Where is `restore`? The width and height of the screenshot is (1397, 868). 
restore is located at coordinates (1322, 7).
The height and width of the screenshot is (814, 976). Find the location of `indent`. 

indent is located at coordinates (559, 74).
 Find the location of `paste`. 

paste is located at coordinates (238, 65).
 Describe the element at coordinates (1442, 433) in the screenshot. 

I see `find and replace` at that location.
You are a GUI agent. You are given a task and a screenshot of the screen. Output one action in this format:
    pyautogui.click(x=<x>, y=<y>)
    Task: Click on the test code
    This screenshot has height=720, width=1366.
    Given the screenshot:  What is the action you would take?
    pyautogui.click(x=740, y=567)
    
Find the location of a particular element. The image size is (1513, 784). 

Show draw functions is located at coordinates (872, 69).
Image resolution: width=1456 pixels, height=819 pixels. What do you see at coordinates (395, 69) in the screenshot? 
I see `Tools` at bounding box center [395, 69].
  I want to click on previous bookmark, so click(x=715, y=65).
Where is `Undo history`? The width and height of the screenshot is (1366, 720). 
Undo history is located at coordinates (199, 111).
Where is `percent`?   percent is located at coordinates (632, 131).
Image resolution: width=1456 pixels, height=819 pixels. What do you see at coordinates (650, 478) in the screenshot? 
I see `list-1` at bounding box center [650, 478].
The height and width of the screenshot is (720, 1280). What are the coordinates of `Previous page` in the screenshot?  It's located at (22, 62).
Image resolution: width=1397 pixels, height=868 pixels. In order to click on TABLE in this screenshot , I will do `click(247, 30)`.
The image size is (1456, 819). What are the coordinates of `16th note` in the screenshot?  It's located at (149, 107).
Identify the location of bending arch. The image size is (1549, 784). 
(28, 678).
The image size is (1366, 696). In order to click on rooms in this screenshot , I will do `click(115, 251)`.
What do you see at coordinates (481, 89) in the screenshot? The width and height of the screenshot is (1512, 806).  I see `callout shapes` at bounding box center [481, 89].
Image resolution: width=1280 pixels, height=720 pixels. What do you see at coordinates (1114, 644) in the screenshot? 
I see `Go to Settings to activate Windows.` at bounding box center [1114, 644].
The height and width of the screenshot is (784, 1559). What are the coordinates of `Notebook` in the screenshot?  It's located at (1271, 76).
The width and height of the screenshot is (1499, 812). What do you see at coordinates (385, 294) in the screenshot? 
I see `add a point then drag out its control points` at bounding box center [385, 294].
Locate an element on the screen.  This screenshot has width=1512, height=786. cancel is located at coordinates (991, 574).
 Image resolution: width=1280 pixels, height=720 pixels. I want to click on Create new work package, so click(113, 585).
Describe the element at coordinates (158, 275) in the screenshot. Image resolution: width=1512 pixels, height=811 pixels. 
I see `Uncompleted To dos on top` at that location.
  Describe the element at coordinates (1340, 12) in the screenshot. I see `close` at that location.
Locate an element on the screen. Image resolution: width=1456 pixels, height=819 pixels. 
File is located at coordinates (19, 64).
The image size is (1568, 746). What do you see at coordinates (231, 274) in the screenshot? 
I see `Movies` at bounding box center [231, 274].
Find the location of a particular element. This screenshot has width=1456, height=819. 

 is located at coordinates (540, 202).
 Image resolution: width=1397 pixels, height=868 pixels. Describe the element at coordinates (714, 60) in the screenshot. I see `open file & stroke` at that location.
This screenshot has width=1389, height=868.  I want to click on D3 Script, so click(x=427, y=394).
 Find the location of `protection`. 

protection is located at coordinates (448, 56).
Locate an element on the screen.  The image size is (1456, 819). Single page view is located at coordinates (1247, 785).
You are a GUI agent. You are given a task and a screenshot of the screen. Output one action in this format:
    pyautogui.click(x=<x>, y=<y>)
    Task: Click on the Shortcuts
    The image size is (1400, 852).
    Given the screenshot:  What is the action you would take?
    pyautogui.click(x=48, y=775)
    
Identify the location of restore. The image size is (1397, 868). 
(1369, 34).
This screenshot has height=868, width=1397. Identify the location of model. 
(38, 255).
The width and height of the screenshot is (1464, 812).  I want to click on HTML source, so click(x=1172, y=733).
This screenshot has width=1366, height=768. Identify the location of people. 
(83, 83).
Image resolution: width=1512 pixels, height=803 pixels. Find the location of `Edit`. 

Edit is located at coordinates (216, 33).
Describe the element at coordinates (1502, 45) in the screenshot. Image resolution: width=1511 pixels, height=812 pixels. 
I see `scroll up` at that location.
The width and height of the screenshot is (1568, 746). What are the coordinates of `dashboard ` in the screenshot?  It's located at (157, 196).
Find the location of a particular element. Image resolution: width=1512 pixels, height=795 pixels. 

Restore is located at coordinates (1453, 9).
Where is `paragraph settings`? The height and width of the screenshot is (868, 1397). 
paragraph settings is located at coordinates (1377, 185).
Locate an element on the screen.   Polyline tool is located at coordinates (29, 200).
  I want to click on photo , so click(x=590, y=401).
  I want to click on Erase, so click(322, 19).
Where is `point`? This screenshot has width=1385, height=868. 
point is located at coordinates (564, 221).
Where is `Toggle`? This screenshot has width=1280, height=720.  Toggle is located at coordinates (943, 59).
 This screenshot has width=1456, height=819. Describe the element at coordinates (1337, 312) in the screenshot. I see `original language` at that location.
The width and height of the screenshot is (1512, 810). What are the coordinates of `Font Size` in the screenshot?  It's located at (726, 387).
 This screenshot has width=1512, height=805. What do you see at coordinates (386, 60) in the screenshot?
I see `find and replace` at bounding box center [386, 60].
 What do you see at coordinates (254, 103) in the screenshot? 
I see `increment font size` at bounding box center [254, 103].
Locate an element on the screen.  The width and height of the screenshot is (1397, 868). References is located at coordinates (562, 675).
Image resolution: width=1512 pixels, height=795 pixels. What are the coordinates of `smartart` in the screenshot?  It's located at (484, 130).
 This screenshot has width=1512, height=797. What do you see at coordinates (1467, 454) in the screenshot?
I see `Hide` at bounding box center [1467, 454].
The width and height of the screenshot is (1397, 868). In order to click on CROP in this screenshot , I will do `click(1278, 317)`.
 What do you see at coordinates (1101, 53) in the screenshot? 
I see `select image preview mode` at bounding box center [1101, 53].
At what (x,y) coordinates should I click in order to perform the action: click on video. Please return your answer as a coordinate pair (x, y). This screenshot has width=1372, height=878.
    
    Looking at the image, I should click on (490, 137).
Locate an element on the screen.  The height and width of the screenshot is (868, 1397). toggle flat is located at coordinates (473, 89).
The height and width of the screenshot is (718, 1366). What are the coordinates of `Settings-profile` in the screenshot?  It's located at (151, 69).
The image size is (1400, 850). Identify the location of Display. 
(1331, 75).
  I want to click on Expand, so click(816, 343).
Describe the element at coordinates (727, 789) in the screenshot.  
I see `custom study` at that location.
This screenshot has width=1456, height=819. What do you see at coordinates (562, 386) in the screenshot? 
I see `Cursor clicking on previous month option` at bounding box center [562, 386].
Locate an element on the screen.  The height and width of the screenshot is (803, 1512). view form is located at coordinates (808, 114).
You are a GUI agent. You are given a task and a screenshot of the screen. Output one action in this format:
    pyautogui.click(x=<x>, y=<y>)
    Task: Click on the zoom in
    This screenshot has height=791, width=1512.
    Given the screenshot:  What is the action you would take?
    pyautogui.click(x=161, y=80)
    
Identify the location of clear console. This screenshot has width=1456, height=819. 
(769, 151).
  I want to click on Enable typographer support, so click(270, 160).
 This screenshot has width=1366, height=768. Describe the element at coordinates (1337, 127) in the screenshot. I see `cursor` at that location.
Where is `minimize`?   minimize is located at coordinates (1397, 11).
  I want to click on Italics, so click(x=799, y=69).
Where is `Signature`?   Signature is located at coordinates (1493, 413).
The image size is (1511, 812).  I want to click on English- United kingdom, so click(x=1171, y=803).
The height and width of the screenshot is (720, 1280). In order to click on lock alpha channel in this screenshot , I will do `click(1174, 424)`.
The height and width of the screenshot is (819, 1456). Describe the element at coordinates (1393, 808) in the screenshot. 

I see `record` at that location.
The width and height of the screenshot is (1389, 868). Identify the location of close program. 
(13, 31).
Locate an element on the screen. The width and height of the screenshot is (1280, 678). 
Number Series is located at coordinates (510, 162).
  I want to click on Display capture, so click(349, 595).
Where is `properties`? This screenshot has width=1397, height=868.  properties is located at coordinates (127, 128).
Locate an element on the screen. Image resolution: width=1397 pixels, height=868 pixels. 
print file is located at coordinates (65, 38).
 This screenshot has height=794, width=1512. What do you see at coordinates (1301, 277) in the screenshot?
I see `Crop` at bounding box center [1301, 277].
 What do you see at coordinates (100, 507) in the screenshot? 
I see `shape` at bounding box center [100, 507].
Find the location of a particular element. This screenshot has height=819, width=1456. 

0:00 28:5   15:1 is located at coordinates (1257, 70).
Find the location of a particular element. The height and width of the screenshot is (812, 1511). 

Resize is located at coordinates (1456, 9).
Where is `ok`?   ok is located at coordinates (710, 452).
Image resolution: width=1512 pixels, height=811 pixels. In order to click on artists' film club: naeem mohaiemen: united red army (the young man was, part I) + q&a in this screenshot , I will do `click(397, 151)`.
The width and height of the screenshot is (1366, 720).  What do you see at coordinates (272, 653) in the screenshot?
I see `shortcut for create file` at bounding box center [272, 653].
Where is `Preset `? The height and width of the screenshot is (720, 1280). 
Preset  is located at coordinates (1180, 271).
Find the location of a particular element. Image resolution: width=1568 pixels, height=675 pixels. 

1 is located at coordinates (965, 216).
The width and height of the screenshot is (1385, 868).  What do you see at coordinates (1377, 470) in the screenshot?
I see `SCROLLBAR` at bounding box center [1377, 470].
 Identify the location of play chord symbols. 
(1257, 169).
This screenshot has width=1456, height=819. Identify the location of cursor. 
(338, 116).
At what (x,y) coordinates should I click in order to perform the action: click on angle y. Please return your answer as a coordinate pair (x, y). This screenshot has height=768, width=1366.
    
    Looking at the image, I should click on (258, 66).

# [WORK TO BE COMPLETED]
Rewrite everything from the start of the items down to the line containing "coordinates (632, 131).", changing "screenshot" to "screen capture" and leaving everything else as it is.

# [WRITTEN SOLUTION]
Where is `restore`? The width and height of the screen capture is (1397, 868). 
restore is located at coordinates (1322, 7).
The height and width of the screen capture is (814, 976). Find the location of `indent`. 

indent is located at coordinates (559, 74).
 Find the location of `paste`. 

paste is located at coordinates (238, 65).
 Describe the element at coordinates (1442, 433) in the screen capture. 

I see `find and replace` at that location.
You are a GUI agent. You are given a task and a screen capture of the screen. Output one action in this format:
    pyautogui.click(x=<x>, y=<y>)
    Task: Click on the test code
    This screen capture has height=720, width=1366.
    Given the screen capture:  What is the action you would take?
    pyautogui.click(x=740, y=567)
    
Find the location of a particular element. The image size is (1513, 784). 

Show draw functions is located at coordinates (872, 69).
Image resolution: width=1456 pixels, height=819 pixels. What do you see at coordinates (395, 69) in the screen capture? 
I see `Tools` at bounding box center [395, 69].
  I want to click on previous bookmark, so click(x=715, y=65).
Where is `Undo history`? The width and height of the screen capture is (1366, 720). 
Undo history is located at coordinates (199, 111).
Where is `percent`?   percent is located at coordinates (632, 131).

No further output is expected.